It would be very helpful for the git plug-in to QuickBuild to support this model.

All that would be needed would be a field in the Git repository definition 'reference copy', which would be the absolute path to the reference copy (with variable expansion of course).
This would then be passed on the command line via the '--reference' option. If the reference copy does not exist, then this option is already ignored by the git command.

Of course, a truly robust implementation would have the plug-in detect the existence of the reference copy and create it (via the --bare command) if it does not. But that is perhaps over-reaching.

 All   Comments   Work Log   Change History      Sort Order:
Robin Shen [02/Nov/13 01:40 AM]
Thanks for sharing the idea. My understanding is that the reference repository serves as a cache, and it should also gets synced with remote repository in a regular basis in order not to cause too much cache misses. Also this approach is mainly for purpose of reducing clone time, but can not help reducing disk space usage. Am I correct on this?

Task instructions:
a. Decide whether each statement below agrees with the git plug-in discussion above. Answer yes or no for each, and quote the words of the discussion that decide it.
(i) The proposed repository field would hold a relative path to the reference copy.
(ii) When the reference copy does not exist, the git command already ignores the '--reference' option.
(iii) Robin Shen's reply says this approach can reduce disk space usage.
b. Output everything in the git plug-in discussion from "Of course, a" down to "is perhaps over-reaching.", without changing any wording.

Data records:
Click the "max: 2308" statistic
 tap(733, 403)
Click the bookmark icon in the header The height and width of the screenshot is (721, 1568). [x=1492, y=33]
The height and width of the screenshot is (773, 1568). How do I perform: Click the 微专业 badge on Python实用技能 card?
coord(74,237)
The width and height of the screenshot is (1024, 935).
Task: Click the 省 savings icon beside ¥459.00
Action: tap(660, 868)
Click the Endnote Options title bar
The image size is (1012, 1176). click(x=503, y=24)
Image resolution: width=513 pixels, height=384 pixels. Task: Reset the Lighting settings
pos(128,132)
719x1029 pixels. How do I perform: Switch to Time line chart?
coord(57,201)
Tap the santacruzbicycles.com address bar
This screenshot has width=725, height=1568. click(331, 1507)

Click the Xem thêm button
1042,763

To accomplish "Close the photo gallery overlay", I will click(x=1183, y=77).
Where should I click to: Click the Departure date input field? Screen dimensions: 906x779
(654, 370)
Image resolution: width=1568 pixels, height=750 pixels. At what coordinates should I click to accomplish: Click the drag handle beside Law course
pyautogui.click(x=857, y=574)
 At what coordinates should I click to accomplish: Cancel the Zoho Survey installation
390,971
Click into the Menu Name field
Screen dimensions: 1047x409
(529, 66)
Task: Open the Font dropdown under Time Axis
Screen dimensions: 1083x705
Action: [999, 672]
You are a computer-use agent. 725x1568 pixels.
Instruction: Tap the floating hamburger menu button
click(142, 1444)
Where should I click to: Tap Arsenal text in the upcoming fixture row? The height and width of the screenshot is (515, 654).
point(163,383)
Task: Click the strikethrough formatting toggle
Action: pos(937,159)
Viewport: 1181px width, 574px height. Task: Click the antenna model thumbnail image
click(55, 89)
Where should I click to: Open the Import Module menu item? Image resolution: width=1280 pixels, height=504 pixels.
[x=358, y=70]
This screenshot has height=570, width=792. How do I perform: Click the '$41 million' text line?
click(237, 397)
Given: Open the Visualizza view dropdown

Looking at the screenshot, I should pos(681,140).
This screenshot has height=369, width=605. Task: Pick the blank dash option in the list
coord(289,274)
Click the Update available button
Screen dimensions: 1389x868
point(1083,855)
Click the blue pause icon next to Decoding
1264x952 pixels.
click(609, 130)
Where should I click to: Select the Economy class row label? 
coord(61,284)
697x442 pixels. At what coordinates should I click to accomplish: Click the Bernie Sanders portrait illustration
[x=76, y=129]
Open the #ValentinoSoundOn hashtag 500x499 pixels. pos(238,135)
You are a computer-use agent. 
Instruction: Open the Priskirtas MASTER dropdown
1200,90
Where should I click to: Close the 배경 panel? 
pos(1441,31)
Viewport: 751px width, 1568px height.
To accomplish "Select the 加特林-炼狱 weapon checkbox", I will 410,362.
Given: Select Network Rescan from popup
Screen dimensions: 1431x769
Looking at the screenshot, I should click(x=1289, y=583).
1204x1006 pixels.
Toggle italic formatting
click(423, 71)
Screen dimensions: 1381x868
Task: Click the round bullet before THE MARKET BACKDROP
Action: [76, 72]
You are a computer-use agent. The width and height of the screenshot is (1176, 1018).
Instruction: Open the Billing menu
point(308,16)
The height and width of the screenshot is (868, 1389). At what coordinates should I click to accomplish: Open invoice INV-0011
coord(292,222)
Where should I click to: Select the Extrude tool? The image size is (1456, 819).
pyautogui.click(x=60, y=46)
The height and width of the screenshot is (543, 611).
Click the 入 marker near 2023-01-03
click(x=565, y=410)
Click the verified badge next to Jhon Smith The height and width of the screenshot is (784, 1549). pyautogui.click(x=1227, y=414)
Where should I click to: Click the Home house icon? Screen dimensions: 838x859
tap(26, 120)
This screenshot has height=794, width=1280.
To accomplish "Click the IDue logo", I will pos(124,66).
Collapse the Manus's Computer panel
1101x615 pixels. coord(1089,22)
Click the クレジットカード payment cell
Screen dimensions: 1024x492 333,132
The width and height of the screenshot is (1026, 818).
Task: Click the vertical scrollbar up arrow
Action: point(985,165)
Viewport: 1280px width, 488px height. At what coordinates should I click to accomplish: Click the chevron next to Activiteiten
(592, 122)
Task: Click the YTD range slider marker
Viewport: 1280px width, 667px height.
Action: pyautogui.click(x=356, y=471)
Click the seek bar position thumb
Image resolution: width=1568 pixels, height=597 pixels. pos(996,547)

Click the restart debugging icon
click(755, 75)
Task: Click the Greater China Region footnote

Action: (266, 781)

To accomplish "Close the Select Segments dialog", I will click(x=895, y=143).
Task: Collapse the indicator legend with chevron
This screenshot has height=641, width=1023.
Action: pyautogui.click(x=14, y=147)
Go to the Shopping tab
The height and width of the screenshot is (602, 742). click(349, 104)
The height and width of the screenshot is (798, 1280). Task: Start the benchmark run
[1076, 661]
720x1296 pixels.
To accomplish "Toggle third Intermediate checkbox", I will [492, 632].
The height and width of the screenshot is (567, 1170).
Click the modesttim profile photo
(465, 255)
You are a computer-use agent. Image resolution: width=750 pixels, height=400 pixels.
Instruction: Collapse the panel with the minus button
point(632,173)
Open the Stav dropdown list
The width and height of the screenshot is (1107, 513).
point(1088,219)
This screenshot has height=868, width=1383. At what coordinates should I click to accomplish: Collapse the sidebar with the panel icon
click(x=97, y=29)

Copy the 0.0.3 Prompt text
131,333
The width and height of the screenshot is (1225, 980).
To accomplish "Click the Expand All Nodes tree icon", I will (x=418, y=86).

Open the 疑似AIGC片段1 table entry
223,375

Answers by task:
a.
(i) No: "which would be the absolute path to the reference copy"
(ii) Yes: "If the reference copy does not exist, then this option is already ignored by the git command."
(iii) No: "but can not help reducing disk space usage"

b.
Of course, a truly robust implementation would have the plug-in detect the existence of the reference copy and create it (via the --bare command) if it does not. But that is perhaps over-reaching.